Problem to work on:
Each record beneath this sentence is to be transcribed exactly as it reads.

[Collected data]

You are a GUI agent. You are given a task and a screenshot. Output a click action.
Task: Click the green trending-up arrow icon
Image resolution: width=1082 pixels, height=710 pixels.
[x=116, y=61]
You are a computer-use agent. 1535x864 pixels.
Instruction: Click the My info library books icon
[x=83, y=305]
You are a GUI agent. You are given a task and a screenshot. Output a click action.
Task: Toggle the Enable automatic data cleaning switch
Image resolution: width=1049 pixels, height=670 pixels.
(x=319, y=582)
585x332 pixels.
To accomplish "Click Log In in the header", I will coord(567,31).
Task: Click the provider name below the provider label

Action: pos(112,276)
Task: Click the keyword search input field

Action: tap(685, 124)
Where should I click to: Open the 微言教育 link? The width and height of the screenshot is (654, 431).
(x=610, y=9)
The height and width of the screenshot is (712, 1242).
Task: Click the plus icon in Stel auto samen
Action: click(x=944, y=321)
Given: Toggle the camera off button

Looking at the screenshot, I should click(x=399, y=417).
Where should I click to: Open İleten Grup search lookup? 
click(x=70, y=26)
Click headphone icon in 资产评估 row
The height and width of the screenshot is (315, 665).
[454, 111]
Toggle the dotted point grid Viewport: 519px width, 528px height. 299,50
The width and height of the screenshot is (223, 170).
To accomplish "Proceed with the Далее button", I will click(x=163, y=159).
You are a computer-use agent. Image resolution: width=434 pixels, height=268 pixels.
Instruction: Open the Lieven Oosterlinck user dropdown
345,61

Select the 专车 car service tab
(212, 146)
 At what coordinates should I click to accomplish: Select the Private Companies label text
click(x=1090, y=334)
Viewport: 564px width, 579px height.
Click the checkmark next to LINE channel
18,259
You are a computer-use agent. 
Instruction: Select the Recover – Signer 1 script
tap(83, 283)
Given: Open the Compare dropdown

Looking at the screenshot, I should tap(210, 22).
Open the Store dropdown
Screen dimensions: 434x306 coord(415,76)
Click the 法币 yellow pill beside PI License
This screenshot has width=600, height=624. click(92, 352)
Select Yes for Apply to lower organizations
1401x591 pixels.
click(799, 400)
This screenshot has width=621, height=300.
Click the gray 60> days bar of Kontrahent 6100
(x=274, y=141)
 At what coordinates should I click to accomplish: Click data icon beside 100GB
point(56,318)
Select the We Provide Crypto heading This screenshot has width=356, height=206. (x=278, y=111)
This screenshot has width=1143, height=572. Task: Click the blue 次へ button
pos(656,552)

Exercise response:
You are a GUI agent. You are given a task and a screenshot. Output a click action.
Task: Click the green trending-up arrow icon
Image resolution: width=1082 pixels, height=710 pixels.
[x=116, y=61]
You are a computer-use agent. 1535x864 pixels.
Instruction: Click the My info library books icon
[x=83, y=305]
You are a GUI agent. You are given a task and a screenshot. Output a click action.
Task: Toggle the Enable automatic data cleaning switch
Image resolution: width=1049 pixels, height=670 pixels.
(x=319, y=582)
585x332 pixels.
To accomplish "Click Log In in the header", I will coord(567,31).
Task: Click the provider name below the provider label

Action: pos(112,276)
Task: Click the keyword search input field

Action: tap(685, 124)
Where should I click to: Open the 微言教育 link? The width and height of the screenshot is (654, 431).
(x=610, y=9)
The height and width of the screenshot is (712, 1242).
Task: Click the plus icon in Stel auto samen
Action: click(x=944, y=321)
Given: Toggle the camera off button

Looking at the screenshot, I should click(x=399, y=417).
Where should I click to: Open İleten Grup search lookup? 
click(x=70, y=26)
Click headphone icon in 资产评估 row
The height and width of the screenshot is (315, 665).
[454, 111]
Toggle the dotted point grid Viewport: 519px width, 528px height. 299,50
The width and height of the screenshot is (223, 170).
To accomplish "Proceed with the Далее button", I will click(x=163, y=159).
You are a computer-use agent. Image resolution: width=434 pixels, height=268 pixels.
Instruction: Open the Lieven Oosterlinck user dropdown
345,61

Select the 专车 car service tab
(212, 146)
 At what coordinates should I click to accomplish: Select the Private Companies label text
click(x=1090, y=334)
Viewport: 564px width, 579px height.
Click the checkmark next to LINE channel
18,259
You are a computer-use agent. 
Instruction: Select the Recover – Signer 1 script
tap(83, 283)
Given: Open the Compare dropdown

Looking at the screenshot, I should tap(210, 22).
Open the Store dropdown
Screen dimensions: 434x306 coord(415,76)
Click the 法币 yellow pill beside PI License
This screenshot has width=600, height=624. click(92, 352)
Select Yes for Apply to lower organizations
1401x591 pixels.
click(799, 400)
This screenshot has width=621, height=300.
Click the gray 60> days bar of Kontrahent 6100
(x=274, y=141)
 At what coordinates should I click to accomplish: Click data icon beside 100GB
point(56,318)
Select the We Provide Crypto heading This screenshot has width=356, height=206. (x=278, y=111)
This screenshot has width=1143, height=572. Task: Click the blue 次へ button
pos(656,552)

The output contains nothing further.